American entertainment industry businessman (1910–1994)

Arthur B. Krim (April 4, 1910 – September 21, 1994) was an American entertainment lawyer, the former finance chairman for the U.S. Democratic Party, an adviser to President Lyndon Johnson, and the former chairman of Eagle-Lion Films (1945–1950), United Artists (1950–1978), and Orion Pictures (1978–1994). His more than four decades as a movie studio head is one of the longest in Hollywood history.

==Biography==
Born to a Jewish family in New York City, he received his B.A. from Columbia University in 1930 and graduated from Columbia Law School two years later.

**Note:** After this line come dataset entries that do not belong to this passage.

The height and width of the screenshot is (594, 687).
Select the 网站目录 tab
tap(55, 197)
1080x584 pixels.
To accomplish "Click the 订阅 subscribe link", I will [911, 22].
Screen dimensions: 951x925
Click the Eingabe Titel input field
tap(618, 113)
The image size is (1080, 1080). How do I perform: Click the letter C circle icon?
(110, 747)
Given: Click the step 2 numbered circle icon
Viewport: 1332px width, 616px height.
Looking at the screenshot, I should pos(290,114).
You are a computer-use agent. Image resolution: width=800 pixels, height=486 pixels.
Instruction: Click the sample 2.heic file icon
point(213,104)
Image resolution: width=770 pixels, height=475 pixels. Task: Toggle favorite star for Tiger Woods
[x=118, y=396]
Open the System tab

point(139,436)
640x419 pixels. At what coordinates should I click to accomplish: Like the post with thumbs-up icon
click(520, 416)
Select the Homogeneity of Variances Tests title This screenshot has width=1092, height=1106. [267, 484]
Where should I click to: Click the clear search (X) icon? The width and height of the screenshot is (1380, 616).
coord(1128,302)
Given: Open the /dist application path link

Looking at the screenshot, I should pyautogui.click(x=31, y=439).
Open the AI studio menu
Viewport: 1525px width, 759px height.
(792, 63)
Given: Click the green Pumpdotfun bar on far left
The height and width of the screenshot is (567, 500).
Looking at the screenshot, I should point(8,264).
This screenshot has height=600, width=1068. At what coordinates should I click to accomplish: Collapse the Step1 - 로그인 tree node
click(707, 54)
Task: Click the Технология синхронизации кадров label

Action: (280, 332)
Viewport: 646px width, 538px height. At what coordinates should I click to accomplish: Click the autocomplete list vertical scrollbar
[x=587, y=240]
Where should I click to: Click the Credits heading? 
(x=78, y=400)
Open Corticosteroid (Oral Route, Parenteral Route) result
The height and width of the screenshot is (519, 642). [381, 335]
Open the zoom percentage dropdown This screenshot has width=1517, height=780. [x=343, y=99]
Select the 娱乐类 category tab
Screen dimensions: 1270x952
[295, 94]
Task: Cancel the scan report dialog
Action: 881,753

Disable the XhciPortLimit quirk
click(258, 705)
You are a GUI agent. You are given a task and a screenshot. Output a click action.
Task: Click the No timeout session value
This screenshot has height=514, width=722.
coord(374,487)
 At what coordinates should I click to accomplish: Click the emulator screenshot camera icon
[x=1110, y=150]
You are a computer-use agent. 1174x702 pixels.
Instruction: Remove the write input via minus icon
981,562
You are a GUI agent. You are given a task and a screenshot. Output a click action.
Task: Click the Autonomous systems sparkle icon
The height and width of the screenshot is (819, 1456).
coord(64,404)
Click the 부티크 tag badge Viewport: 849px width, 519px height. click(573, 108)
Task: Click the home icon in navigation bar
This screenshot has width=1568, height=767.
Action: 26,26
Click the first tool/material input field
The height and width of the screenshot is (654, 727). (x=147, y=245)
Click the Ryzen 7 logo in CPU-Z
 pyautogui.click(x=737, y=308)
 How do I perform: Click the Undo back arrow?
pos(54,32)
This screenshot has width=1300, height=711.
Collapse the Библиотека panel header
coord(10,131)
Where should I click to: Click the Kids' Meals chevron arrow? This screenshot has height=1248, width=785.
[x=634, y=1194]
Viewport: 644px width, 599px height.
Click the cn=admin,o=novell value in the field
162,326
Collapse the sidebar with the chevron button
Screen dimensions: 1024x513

Krim was a partner at the firm of Phillips Nizer Benjamin Krim & Ballon. He worked as an entertainment lawyer for clients such as Clifford Odets and John Garfield.

He served in the U.S. Army Service Forces in the Pacific Theatre of Operations of World War II where he rose to the rank of lieutenant colonel.

==Film==
In 1946, Krim and his partner Robert Benjamin managed the American portion of Eagle-Lion Films where they sought top talent to produce their films.

When Krim and Benjamin took over United Artists in 1951, stockholders gave them three years to turn a profit; they did it in six months. Krim remained with UA until 1978 when he created Orion Pictures.

==Democratic Party==
Krim became an influential Democrat, head of the Democratic Party Financing Committee and advised Presidents John F. Kennedy, Lyndon B. Johnson and Jimmy Carter.

==Personal life==
He was married to Mathilde Krim. He died in New York City in 1994 at aged 84.

Upon Nelson Mandela's release and subsequent freedom tour in 1990, Krim hosted a $1,000 per person cocktail party at his East Side townhouse where attendees hoped to greet the newly freed Mandela.